Records for processing:
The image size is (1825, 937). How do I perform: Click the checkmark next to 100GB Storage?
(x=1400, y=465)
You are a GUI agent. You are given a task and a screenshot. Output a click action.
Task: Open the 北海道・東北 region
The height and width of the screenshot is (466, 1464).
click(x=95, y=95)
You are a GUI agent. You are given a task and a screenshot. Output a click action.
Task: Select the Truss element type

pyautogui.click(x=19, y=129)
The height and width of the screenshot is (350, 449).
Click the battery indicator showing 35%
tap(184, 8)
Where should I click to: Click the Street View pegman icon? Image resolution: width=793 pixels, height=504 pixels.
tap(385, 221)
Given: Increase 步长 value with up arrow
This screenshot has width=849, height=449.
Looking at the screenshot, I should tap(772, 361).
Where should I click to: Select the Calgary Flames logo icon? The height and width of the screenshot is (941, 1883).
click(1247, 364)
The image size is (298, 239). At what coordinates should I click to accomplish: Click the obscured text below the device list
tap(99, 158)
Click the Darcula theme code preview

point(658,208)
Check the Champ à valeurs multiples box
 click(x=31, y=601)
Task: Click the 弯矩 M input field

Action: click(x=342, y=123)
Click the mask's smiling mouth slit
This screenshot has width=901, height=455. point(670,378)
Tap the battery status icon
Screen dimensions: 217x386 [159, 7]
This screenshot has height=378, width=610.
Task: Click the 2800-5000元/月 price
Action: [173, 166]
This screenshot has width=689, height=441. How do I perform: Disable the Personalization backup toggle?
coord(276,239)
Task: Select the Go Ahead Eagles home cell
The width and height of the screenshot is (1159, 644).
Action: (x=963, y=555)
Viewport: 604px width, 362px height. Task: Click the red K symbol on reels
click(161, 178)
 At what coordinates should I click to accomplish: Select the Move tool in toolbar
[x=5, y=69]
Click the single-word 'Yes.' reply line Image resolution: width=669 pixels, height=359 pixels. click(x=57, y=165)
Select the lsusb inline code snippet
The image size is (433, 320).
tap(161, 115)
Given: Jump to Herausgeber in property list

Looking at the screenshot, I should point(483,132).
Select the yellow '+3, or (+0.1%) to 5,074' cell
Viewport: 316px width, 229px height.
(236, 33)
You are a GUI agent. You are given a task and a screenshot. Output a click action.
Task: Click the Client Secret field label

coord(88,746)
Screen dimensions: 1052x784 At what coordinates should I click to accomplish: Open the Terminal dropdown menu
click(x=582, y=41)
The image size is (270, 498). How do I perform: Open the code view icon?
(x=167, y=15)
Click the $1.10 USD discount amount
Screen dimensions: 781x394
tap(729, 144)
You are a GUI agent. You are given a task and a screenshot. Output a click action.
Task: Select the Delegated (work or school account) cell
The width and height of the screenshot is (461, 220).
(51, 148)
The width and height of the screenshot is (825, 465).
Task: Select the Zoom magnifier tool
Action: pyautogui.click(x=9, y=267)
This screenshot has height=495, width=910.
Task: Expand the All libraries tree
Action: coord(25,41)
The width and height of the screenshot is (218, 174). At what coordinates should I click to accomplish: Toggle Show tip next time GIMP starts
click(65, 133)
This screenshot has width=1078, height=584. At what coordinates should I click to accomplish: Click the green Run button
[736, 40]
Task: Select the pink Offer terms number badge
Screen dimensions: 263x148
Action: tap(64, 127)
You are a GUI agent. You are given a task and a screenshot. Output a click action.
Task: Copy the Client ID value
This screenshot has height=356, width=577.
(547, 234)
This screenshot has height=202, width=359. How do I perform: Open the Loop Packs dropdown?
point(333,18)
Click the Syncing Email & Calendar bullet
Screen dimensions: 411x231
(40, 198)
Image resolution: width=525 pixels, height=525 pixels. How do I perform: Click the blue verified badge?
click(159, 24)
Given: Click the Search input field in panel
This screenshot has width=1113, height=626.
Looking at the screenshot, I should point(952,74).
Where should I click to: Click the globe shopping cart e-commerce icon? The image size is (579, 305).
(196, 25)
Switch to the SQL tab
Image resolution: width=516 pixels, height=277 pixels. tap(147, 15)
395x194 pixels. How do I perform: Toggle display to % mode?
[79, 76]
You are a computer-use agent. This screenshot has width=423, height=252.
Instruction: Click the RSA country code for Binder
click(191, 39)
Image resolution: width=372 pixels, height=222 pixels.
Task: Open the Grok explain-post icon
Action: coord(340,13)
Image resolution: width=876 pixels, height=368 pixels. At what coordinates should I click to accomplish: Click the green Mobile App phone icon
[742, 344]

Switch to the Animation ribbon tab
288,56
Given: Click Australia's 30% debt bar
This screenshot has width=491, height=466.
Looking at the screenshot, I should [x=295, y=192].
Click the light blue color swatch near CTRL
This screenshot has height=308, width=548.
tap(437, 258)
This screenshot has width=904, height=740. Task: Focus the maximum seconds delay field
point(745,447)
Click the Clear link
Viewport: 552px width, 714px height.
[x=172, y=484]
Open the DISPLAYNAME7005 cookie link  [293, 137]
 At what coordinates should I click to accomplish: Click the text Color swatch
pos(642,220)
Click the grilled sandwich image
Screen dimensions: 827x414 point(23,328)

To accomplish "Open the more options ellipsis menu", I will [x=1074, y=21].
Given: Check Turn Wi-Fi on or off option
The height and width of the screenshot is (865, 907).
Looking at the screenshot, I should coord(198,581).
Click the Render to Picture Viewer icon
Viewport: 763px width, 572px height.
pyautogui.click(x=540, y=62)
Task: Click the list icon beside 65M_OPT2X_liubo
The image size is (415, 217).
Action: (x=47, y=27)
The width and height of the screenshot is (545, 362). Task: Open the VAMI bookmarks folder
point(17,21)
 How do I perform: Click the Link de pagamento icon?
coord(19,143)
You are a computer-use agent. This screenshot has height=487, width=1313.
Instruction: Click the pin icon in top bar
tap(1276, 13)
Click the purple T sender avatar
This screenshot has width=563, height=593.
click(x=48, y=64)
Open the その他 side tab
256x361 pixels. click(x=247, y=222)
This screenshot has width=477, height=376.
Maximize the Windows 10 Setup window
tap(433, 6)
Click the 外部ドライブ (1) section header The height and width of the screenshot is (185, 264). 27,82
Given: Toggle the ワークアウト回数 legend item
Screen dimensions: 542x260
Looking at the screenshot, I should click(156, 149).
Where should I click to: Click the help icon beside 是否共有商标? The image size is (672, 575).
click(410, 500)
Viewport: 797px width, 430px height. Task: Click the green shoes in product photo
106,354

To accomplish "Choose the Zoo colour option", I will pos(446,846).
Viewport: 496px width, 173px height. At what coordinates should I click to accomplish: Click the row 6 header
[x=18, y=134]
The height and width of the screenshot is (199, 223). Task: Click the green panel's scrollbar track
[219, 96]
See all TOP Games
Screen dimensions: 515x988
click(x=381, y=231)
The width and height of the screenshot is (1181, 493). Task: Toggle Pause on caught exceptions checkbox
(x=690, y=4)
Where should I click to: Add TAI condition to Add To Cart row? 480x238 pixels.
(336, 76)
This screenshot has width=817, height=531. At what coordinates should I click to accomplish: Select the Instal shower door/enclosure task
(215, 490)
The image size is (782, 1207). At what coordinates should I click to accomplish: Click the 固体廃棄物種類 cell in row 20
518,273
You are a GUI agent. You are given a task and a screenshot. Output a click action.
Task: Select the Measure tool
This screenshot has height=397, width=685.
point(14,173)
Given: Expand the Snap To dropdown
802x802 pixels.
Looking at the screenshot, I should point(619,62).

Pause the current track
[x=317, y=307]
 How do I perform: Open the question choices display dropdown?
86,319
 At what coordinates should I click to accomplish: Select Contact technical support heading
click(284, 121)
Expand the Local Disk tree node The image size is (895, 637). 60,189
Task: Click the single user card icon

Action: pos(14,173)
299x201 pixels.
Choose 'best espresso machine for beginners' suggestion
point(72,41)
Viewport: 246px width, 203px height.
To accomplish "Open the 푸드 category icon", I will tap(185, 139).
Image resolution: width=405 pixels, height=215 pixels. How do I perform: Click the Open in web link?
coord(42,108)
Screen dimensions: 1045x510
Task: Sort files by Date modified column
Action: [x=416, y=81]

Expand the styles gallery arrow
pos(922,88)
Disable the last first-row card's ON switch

Task goal: Scan the data above line by line. Please say how many lines hold the word "will", and give only that number.

Response area: 3